• Aim of the task:
Go to the line holding "[YouTube] (259, 2445)" in the data below. Return it and each line after it through the last, exactly, and skip the pictures.
(Beginning of Supplied material)
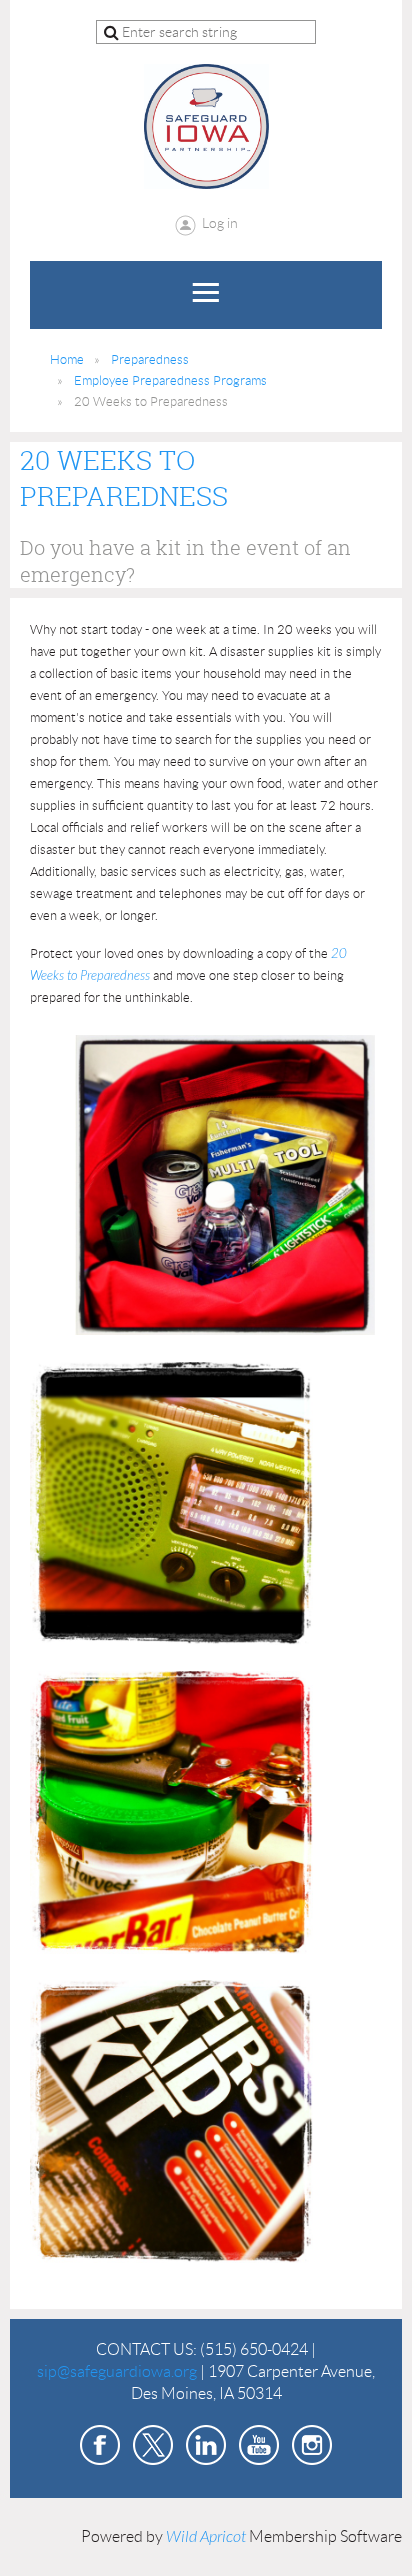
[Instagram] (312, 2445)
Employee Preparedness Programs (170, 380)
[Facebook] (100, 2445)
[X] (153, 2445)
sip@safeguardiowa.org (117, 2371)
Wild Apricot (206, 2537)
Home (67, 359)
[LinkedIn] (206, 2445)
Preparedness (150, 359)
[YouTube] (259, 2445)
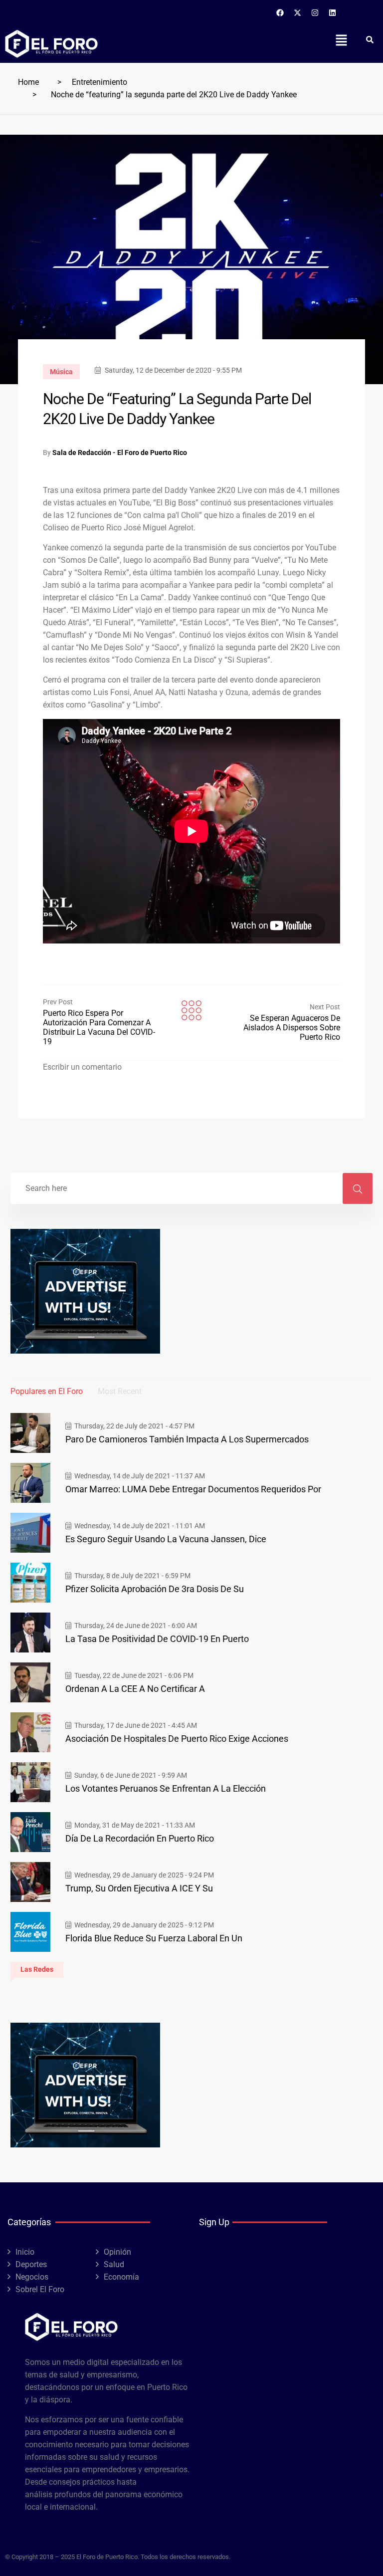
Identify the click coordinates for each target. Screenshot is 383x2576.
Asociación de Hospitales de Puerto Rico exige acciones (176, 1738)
(End of Supplied material)
• Your response:
[YouTube] (259, 2445)
Identify the click coordinates for each target. Screenshot is 383x2576.
Asociación de Hospitales de Puerto Rico exige acciones (176, 1738)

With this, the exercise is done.